True whether we're frowning at little sisters, aggressive drivers, or the way the short order diner cook mangled your eggs and bacon.
Truer still when editing!
Whether we're too close to our subjects, too familiar with our stories, or too quick to read what we meant rather than what we wrote, the labor of self-editing can sometimes feel more like a slog than a joy. Yet, the flaws in others' writing, from the lowly typo to the organizational structure, seize your attention in an exploding fireworks display.
Become a master of disguise.
Sneak up on your writing and pretend it isn't yours. One excellent technique requires nothing more than the dictation feature in Microsoft Word.

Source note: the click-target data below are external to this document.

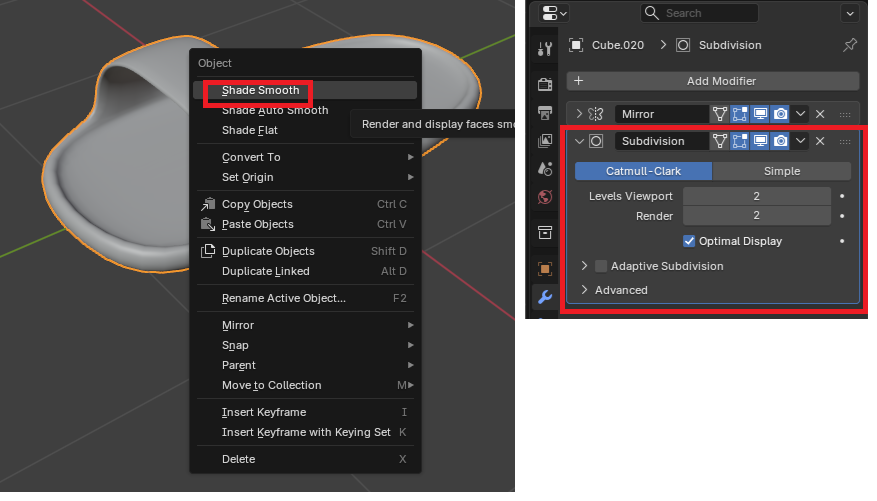This screenshot has height=501, width=877.
Task: Toggle Subdivision modifier viewport display
Action: [x=761, y=141]
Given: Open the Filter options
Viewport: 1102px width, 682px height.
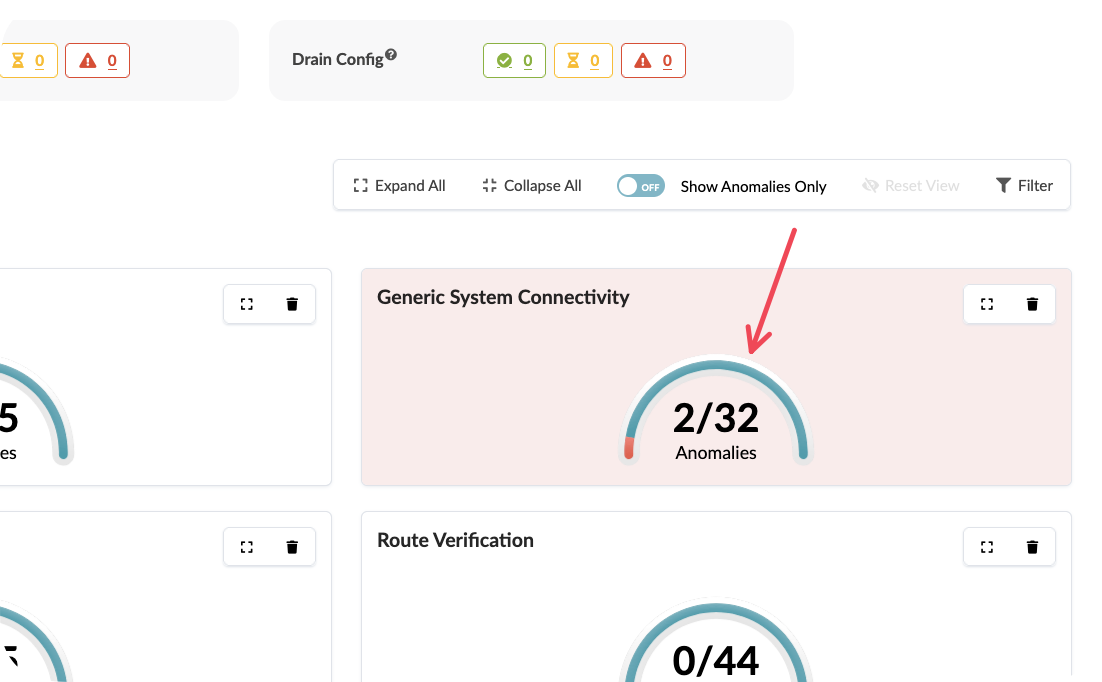Looking at the screenshot, I should point(1024,186).
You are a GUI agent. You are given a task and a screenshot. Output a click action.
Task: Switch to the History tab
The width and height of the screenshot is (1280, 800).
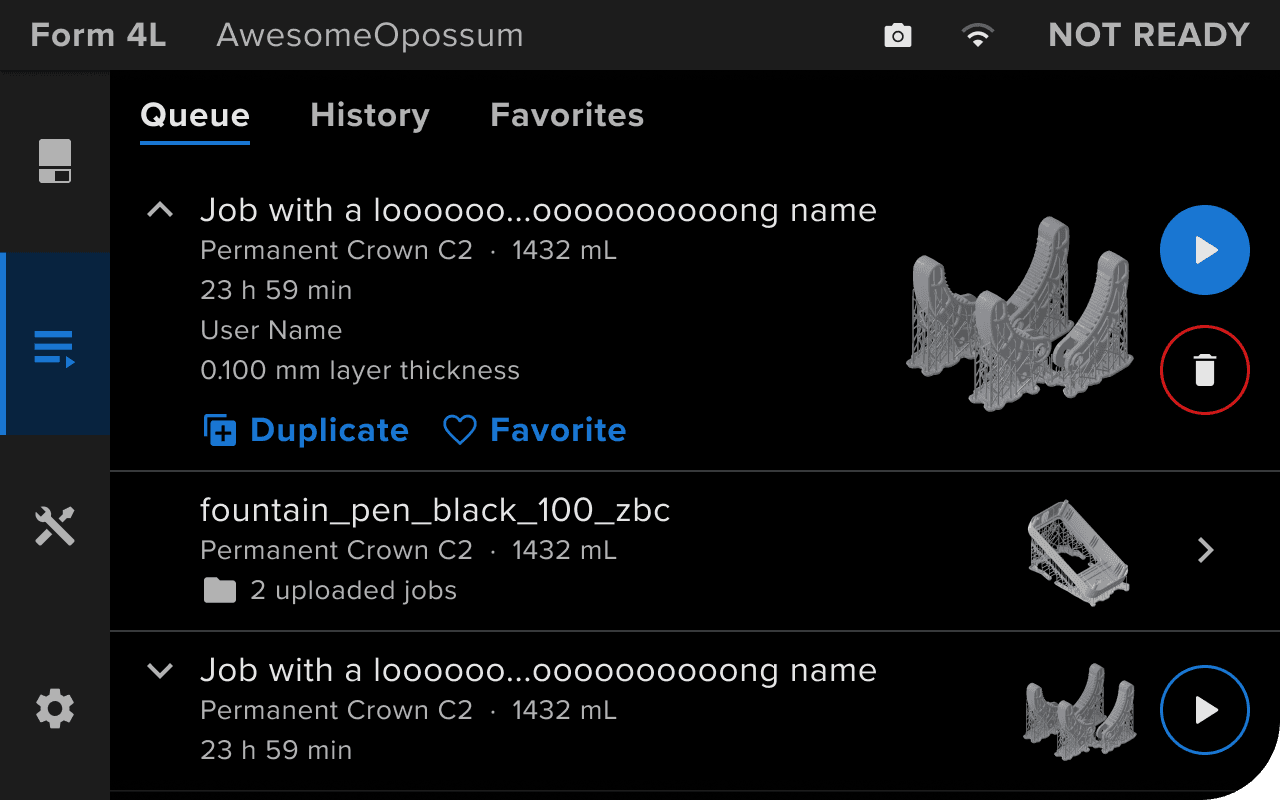click(x=370, y=115)
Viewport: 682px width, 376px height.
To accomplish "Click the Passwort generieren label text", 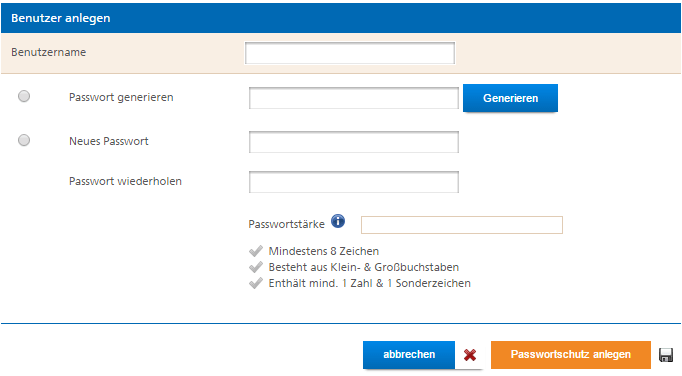I will coord(121,97).
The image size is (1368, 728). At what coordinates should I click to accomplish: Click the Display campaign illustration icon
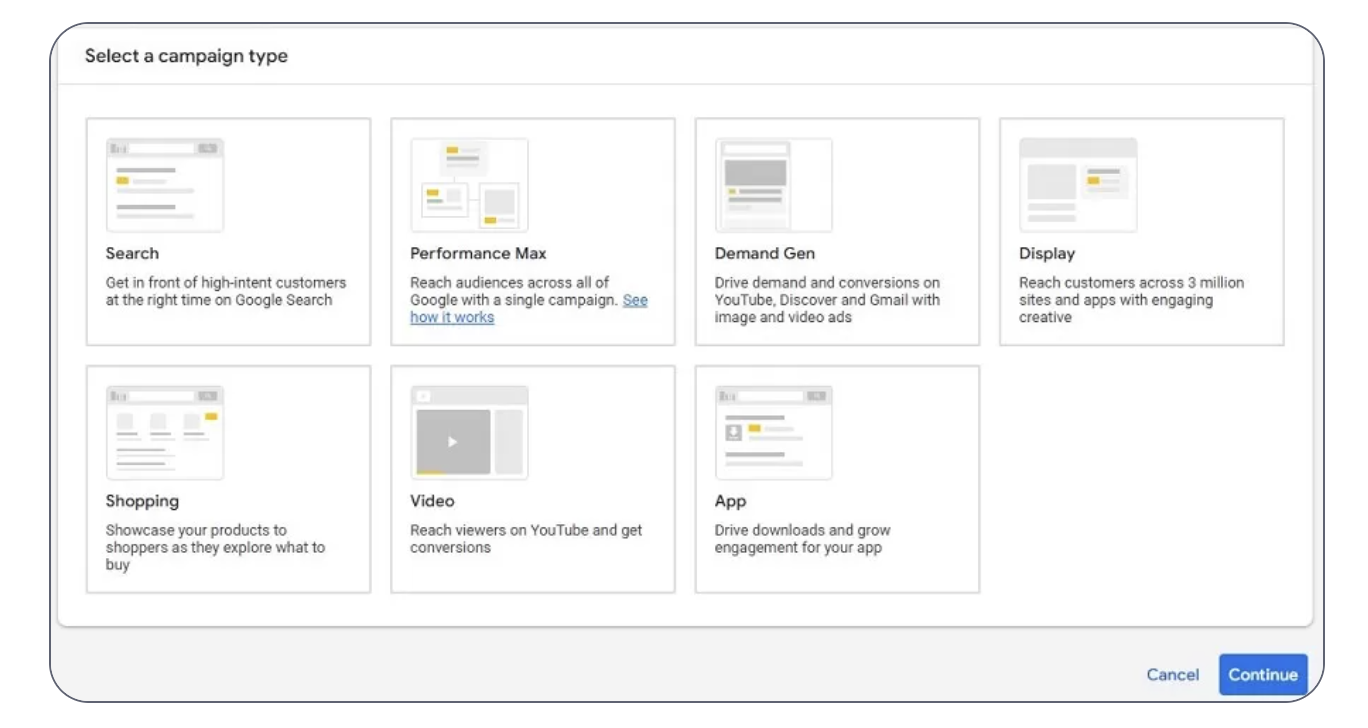[x=1078, y=185]
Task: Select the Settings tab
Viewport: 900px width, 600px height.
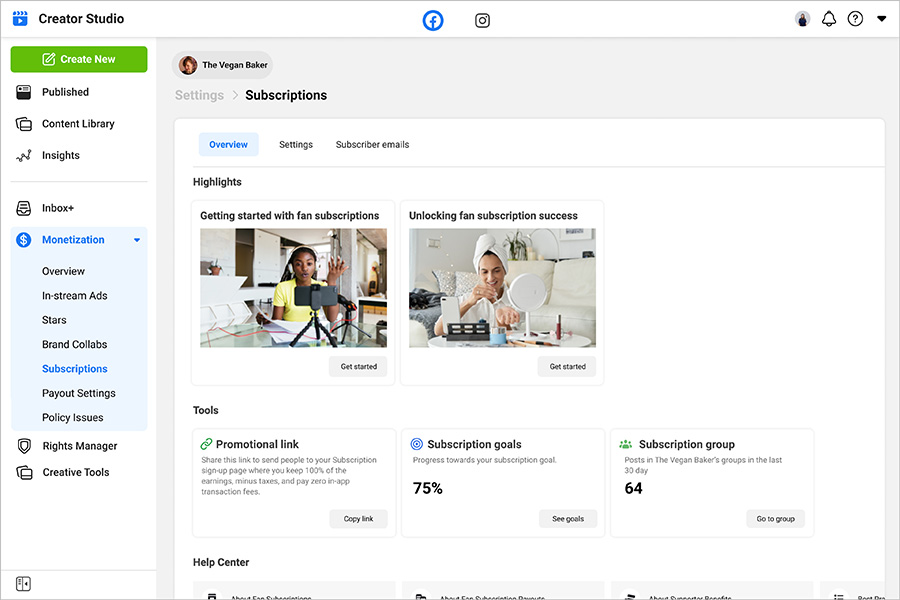Action: point(296,145)
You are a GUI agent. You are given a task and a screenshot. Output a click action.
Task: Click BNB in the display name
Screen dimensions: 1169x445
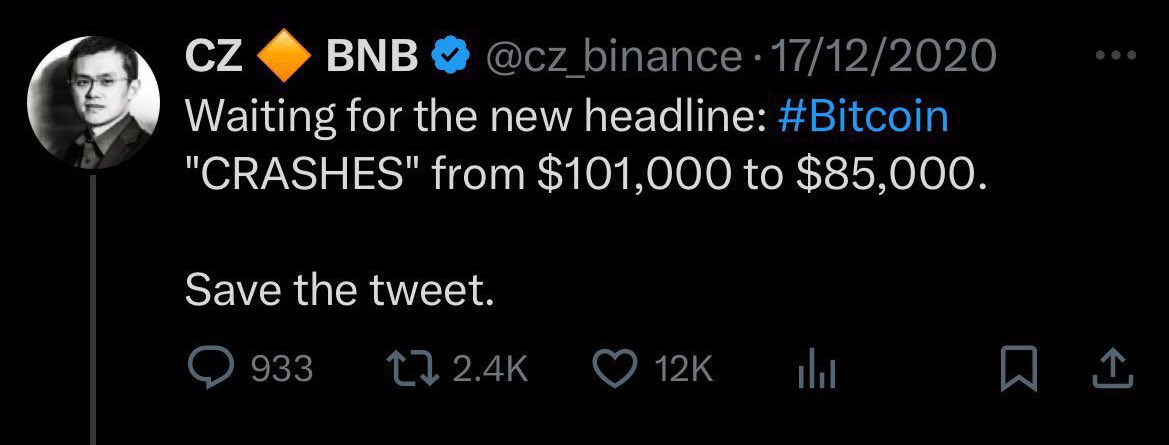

Image: computer microphone and audio bar
Open a new document. Choose a logical but finite chunk of your writing—a chapter, a paragraph, a scene—and read it out loud. The dictation will transcribe your words as you read them.
You'll end with a big block of text, a single run-on sentence with no punctuation. Don't freak out! This is exactly what you're going for, i.e. turning your own words into something a bit foreign to you.
Then, working through the text block word by word and sentence by sentence, you'll edit your chunk by correcting, adding, subtracting, compressing, expanding, and beautifying as you go.